For reference, the abstract from their publication is as follows: ‘Plant succession on frost scars was studied at Ogotoruk Creek, Alaska. In 1961, 326 frost scars were marked for long-term study. The initial physical and biological measurements were repeated several times. In 1965, four transects were established and later revisited to learn if new frost disturbance is occurring. Frost scars at Ogotoruk Creek are convex, primarily oval areas of fine-grained soil with a modal size of about 1 m in diameter. They occur on surfaces of from 1-3' and cover up to 50% of the ground surface. Many frost scars show surface activity due to frost action, but repeated mapping of them indicates that they neither expand nor contract laterally. Repeated measurements along fixed lines suggest that new frost scars are not being formed at present. Plants invade bare areas at Ogotoruk Creek by seeds or vegetative reproduction. Plants growing on frost scars are subject to frost heaving, uplift and disruption from needle ice formation, and wind erosion and desiccation. A direct relationship exists between plant cover on frost scars and soil moisture surrounding the scar. During the 20 years of the study both positive and negative changes in plant cover were recorded. A consistent pattern of plant succession was not detected.’ Data are given as percent cover for total vegetation for each frost scar. These data are archived with the Arctic Long Term Ecological Research (LTER) website at the Marine Biological Laboratory, University of Chicago (http://arc.lternet.edu/al-johnsons-cape-thompson-frost-scars) and are comprised of scanned plot photos and pages from A. W. Johnson’s field notebook for the years 1961, 1962, 1963, 1964, 1965, 1972, and 1980.
Johnson, A. W., L. A. Viereck, R. E. Johnson, H. Melchior. 1966. Vegetation and flora. In Pages 277-354 in N. J. Wilimosvsky editor and J. N. Wolfe, associate editor. United States Committee on Environmental Studies for Project, C. Environment of the Cape Thompson Region, Alaska. PNE 481. Clearing house for Federal Scientific and Technical Information, National Bureau of Standards, U. S. Department of Commerce, Springfield, Virginia.
Johnson, A. W. and B. J. Neiland. 1983. An analysis of plant succession on frost scars 1961-1980. Proceedings from the Permafrost: Fourth International Conference.
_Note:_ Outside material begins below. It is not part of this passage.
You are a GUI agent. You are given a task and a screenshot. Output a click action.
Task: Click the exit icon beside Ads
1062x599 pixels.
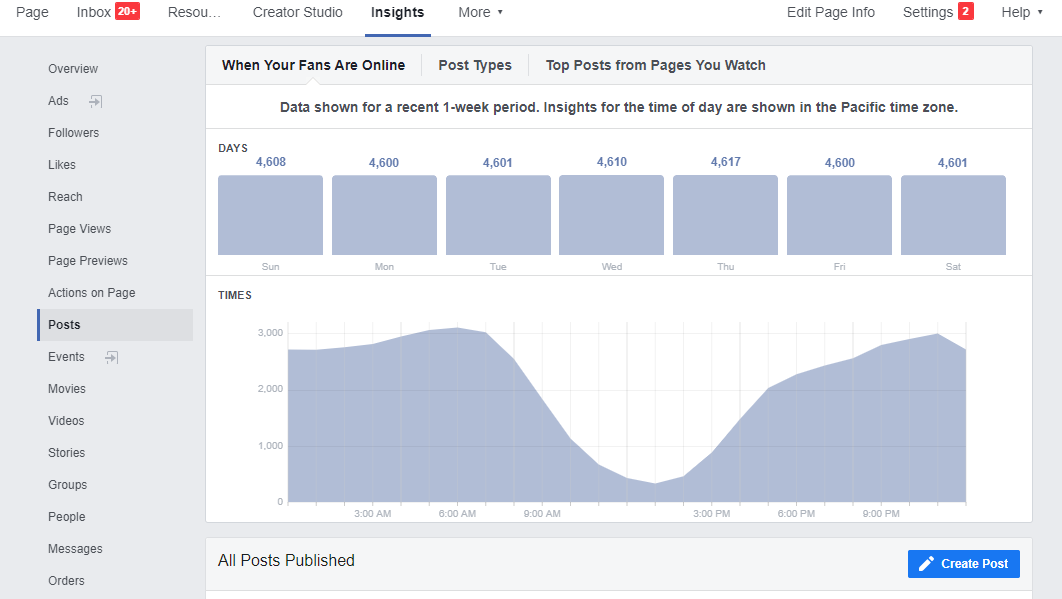click(x=96, y=101)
University of Alaska, Fairbanks, AK 1983. pp. 537-542.
Viereck, L. A., R. E. Johnson, and H. R. Melchior. 1960. Ogotoruk Creek Botanical Investigations Cape Thompson, Alaska. Phase III – Progress Report. 80 pp.
ADDENDUM: Scanned data added in 2017. In 2004, two (plots 12 and 1) of Albert W. Johnson’s 1-acre plots were relocated by a party including Corinne Munger, Albert W. Johnson, D. A. ‘Skip’ Walker, Carrie McNaughten (or McNally). They documented sites within plots 12 and 1 using a handheld GPS unit. These latitudes and longitudes are included in a scan of D. A. ‘Skip’ Walker’s field notebook. In addition, the vegetation map with 23 of the 1-acre plot locations associated with the Johnson et al. 1966 publication was scanned and added as a .jpg to our files and a .pdf of Johnson et al.1966 is also available.